Нужно ли объяснять, что свидетель в данном случае получил от адвоката совершенно точные указания, на какие моменты следует сделать упор: во-первых, подчеркнуть, что Папен дважды отказывался быть послом Гитлера в Турции и этим якобы показал свое нежелание сотрудничать с нацистским правительством; во-вторых, непременно отметить, что Папен принял предложенный ему пост только потому, что в этот период на юго-востоке сложилась реальная угроза войны, которую подсудимый надеялся предотвратить своей деятельностью в Турции.

А вот адвокат генерального штаба Латерзнер настойчиво проводил линию, будто военные не являются политиками, в политику не вмешиваются и не имеют на это права; их дело выполнять приказ, не задумываясь над его политическим содержанием. В рамках этой схемы он стремился удержать и свидетельские показания. Скажем, при допросе в суде начальника имперской канцелярии Ламмерса этот адвокат домогался:

– Известно ли вам, свидетель, что Гитлер не разрешал своим военным руководителям оказывать какое-либо влияние на его решения в политических вопросах?.. Известны ли вам высказывания Гитлера, в которых он настаивал, что генералы не могут судить о политических делах?

Ламмерс тотчас же понял, чего от него хотят, и произнес по этому поводу целую речь.

Понимали ли адвокаты, в какое положение они ставят себя перед лицом возмущенного общественного мнения?

Видимо, понимали.

Уже к концу процесса генеральный секретарь трибунала передал мне одно весьма примечательное с этой точки зрения ходатайство. Защита просила выдать каждому адвокату охранную грамоту, то есть твердо гарантировать защиту его личных прав со стороны закона.

Но это беспокойство адвокатов за свою судьбу оказалось совершенно напрасным.

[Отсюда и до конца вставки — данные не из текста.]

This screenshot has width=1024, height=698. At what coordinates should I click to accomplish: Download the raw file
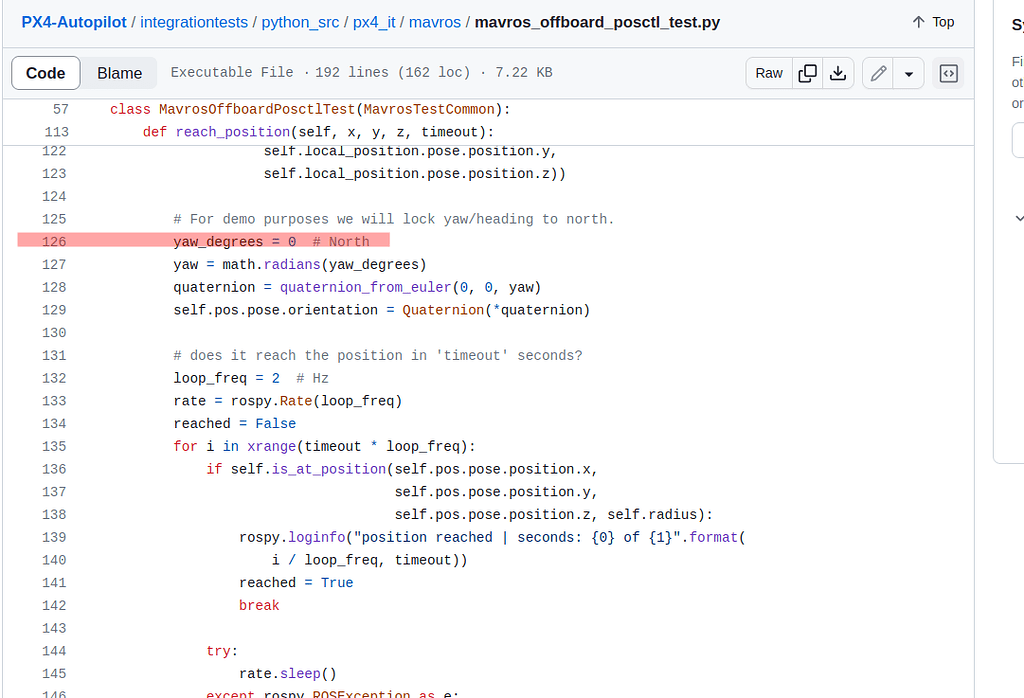click(838, 73)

В атмосфере реваншистского угара, охватившего вскоре Западную Германию, нюрнбергские адвокаты не только не испытали нужды в охранных грамотах, но, более того, вскоре почувствовали, что именно благодаря той миссии, которую они выполняли на Нюрнбергском процессе, их дивиденды (и финансовые, и политические!) неизмеримо возросли.

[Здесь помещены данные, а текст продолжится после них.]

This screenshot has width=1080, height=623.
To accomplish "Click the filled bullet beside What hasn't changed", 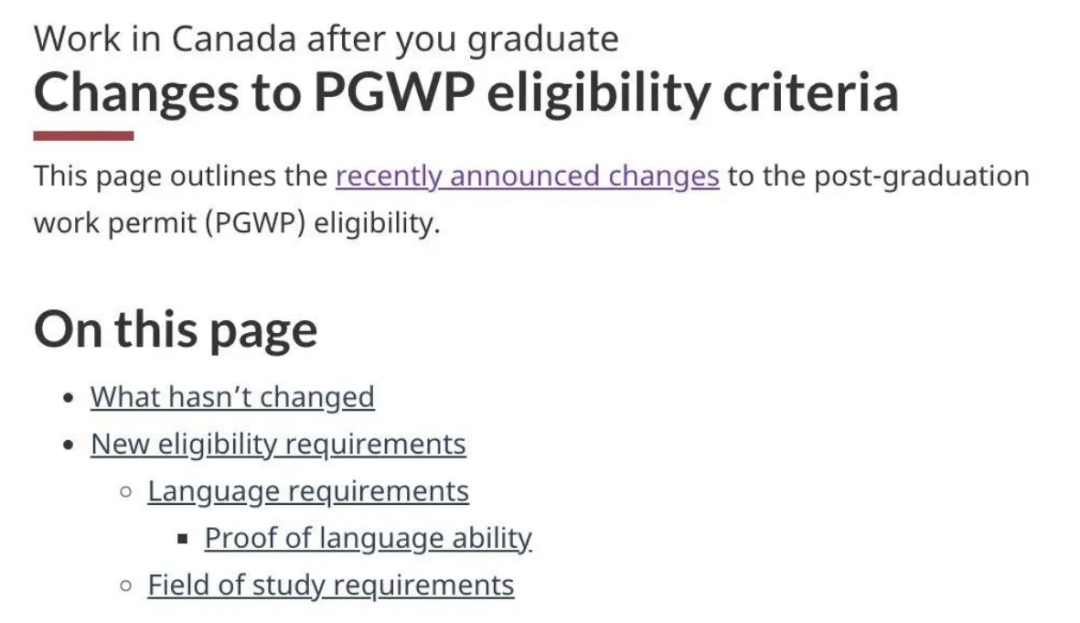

Я уже обращал внимание читателей на то, что подсудимые говорили на суде правду в двух случаях: либо когда их припирали к стенке исчерпывающими и убийственными по своей силе доказательствами, либо, что бывало чаще, когда они давали характеристики друг другу. В какой-то мере это было типично и для защиты.

Вспоминается допрос свидетеля Зеверинга. Еще в юношеские годы я знал эту фамилию. Зеверинг был одним из видных германских соглашателей и немало сделал для того, чтобы не допустить создания единого фронта коммунистов и социал-демократов перед лицом назревавшей фашистской опасности. На Нюрнбергском процессе эта весьма одиозная фигура с большим знанием дела и неожиданной для ее возраста экспансией стала гвоздить Геринга и Гесса. Все, что говорил о них Зеверинг, было точно, веско и глубоко обличительно. Не пощадил он и Шахта.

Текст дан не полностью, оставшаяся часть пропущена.